Navigate to the folder where you unzipped the parser and choose the file englishPCFG.ser.gz (any of the files ending in .ser.gz are parsers, so feel free to play around). The Stanford Parser supports multiple languages including Arabic, Chinese, English and German. The parser in this example is the English Probabilistic Context-Free Grammar parser. Explaining just what that means goes beyond the scope of this little how-to, which focuses simply on getting you to the point where you can produce trees.
Once you have chosen the parser, click the “Load File” button. You can enter the URL of a web page you want to parse or enter your own file. Or instead you can just start typing in the top box. Select the sentence you want to parse and click the “Parse” button. Your parse tree will appear in the bottom box.
Evaluating the Parser
This part is a little bit trickier. Let’s say you need to find out how well the parser is doing. One common tool for determining this is called evalb. The reason this is tricky is because you need a set of test sentences that are already parsed according to the formalism used by your parser.

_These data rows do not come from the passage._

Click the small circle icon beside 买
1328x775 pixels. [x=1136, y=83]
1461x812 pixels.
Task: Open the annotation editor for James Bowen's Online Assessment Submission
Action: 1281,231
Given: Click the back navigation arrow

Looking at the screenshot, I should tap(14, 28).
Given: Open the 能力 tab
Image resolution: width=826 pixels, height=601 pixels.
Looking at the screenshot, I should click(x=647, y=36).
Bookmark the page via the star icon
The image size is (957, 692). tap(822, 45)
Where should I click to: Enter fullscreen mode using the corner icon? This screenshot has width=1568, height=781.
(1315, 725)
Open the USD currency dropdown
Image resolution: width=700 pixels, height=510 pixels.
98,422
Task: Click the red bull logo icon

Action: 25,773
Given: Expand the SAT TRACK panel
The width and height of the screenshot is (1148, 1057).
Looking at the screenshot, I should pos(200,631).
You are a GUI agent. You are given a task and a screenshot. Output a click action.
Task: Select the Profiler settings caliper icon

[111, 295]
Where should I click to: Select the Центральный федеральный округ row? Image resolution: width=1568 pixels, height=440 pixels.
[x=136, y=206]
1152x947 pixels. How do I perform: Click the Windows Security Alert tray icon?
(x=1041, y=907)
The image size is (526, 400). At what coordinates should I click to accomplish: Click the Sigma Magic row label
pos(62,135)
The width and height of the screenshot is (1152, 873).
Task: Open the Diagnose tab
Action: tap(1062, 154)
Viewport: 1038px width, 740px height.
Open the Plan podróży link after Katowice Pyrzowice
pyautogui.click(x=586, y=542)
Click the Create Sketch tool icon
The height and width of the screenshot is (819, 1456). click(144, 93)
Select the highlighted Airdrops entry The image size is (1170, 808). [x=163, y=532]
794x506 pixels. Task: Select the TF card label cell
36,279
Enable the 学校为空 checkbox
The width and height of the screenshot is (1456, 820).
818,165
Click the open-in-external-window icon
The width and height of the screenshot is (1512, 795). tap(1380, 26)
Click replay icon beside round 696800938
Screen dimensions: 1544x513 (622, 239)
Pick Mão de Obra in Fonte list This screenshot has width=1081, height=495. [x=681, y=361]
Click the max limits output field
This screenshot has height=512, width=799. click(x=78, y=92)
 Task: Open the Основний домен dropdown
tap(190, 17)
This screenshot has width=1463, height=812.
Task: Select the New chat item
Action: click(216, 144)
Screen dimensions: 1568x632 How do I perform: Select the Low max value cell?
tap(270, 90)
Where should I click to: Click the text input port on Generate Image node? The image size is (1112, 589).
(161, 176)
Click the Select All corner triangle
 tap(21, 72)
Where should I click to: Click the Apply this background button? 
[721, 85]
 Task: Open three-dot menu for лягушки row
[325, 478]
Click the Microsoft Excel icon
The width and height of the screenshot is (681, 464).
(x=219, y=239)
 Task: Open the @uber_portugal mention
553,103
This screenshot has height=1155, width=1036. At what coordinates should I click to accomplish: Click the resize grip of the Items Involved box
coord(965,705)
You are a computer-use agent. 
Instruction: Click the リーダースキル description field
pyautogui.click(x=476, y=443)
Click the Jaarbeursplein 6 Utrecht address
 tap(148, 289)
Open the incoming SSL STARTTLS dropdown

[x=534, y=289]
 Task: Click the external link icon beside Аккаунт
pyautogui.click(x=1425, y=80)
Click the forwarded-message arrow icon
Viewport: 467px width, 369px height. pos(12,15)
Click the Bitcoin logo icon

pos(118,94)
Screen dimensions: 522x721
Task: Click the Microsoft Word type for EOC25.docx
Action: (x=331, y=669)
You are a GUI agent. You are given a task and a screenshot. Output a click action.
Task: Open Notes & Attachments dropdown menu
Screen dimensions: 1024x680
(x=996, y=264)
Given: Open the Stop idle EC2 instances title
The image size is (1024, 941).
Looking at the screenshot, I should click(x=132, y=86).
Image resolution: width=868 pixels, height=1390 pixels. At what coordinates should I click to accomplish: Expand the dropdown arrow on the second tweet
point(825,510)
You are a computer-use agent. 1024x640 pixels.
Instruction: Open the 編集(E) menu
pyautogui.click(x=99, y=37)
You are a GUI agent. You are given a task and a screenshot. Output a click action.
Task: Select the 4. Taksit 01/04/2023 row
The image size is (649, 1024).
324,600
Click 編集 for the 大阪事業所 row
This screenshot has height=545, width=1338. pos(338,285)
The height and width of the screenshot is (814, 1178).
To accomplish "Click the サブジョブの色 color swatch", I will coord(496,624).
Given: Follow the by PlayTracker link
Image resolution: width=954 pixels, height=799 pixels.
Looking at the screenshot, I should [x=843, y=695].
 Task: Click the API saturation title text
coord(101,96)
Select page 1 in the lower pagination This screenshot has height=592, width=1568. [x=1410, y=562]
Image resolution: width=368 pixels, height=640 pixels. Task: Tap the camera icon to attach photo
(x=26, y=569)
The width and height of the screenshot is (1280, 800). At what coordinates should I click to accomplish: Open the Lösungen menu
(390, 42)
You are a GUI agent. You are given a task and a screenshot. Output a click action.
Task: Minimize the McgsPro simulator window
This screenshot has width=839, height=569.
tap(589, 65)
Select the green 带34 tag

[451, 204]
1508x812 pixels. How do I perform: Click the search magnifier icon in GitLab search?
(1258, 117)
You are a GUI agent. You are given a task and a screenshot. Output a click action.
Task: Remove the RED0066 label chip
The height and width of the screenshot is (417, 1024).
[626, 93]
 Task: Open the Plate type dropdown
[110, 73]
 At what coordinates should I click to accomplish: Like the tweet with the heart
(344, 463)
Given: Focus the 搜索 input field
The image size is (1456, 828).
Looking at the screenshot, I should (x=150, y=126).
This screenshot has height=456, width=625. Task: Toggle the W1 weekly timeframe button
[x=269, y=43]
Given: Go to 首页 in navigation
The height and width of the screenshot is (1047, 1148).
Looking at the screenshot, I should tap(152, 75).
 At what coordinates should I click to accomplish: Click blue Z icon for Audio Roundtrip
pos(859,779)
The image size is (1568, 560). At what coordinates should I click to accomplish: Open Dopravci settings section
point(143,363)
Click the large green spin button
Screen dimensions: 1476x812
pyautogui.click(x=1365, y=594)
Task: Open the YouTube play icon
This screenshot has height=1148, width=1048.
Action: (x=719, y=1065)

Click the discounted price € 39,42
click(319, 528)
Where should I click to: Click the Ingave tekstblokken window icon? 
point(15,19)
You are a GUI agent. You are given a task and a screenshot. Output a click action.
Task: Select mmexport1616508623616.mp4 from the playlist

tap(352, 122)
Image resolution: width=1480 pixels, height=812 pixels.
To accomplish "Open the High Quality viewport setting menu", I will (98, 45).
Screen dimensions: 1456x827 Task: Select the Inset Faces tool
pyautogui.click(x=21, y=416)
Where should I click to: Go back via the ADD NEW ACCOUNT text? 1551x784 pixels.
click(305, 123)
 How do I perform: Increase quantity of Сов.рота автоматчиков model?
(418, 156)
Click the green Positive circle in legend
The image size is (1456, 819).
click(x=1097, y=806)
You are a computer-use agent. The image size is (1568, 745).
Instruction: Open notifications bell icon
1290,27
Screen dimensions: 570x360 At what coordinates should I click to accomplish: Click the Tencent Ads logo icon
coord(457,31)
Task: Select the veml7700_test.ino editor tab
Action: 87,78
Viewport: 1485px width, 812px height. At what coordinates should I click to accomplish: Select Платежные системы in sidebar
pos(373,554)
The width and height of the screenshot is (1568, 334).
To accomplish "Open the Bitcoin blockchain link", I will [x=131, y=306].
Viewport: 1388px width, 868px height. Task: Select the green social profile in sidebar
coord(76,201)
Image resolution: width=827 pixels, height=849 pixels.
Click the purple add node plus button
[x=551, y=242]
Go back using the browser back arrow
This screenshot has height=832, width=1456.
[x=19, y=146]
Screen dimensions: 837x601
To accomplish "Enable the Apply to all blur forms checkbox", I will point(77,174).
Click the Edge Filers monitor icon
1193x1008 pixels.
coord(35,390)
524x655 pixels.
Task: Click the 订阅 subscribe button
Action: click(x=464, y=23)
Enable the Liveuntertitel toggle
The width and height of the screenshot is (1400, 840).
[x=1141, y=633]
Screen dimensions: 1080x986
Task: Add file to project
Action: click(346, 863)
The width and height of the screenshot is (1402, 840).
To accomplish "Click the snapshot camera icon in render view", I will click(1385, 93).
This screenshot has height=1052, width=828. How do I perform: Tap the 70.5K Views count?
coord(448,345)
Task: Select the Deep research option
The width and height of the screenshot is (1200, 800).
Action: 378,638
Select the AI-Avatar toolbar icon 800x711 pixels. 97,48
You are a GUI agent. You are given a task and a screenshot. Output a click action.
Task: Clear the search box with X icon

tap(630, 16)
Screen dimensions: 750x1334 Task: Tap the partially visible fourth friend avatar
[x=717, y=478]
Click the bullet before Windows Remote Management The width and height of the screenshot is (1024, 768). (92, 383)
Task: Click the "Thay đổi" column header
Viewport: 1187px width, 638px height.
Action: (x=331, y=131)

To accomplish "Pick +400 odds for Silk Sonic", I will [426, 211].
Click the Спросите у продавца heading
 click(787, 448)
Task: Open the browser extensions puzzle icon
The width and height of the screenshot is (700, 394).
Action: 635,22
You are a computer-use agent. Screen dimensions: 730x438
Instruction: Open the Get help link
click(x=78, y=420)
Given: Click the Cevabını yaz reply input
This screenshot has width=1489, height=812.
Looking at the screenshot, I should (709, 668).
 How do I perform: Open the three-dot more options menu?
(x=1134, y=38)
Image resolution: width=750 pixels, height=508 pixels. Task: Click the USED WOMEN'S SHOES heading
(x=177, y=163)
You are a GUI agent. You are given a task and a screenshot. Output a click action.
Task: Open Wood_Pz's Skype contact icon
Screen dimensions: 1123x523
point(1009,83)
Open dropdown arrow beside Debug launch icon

The parses output by the Stanford Parser look like this:
(ADVP (RB Now))
(VP (VB go)
(VP (VB subscribe)
(PP (TO to)
(NP (PRP$ my) (NN feed)))))
So you have to hand-annotate some number of sentences yourself. I’d recommend you take a look at the manual for the Penn Treebank and the tagging guide. Nothing is ever easy, right? So once you have hand-coded annotations and the output from the Stanford Parser, you will need to create two files. The gold standard file contains your hand-coded annotations. The test file contains the output of the parser. You have to remove all the line breaks from the files so that there is only one parse per line. Then you can run evalb using the following command:
evalb -p new.prm gold.txt test.txt
I know this works for Linux. I think it works for Windows as well, but you might have some trouble compiling it.
The output of the evaluation tool will tell you things like bracketing precision, bracketing recall, bracketing f-measure, number of crossing brackets and tagging accuracy. Check out the Wikipedia article on Information Retrieval for information about precision, recall, and f-measures. What is being evaluated here is how often the brackets predicted match what the brackets actually should be. Tagging accuracy is the accuracy of the parser in choosing the correct part of speech for each word.
More on Trees
Another tool you can use to create trees from the bracketed output of a parser (perhaps to help you write your gold standard files for evalb) is the phpSyntaxTree project. While you can’t use the parantheses from the parser output, it’s an easy thing to substitute square brackets. The output is a nice, clean tree.
[S [NP [DT The] [NN output]] [VP [VBZ is] [NP [DT a] [ADJP [JJ nice] [, ,] [JJ clean]] [NN tree]]] [. .]]
I have gone through the trouble of posting this tutorial because I hope I eventually help someone trying to explore the interesting world of parsing. If you find any parts of the tutorial confusing, wrong, outdated, or have any other questions, please leave me a comment. I expect I have made at least a few mistakes in my description. Please let me know, no matter how minute.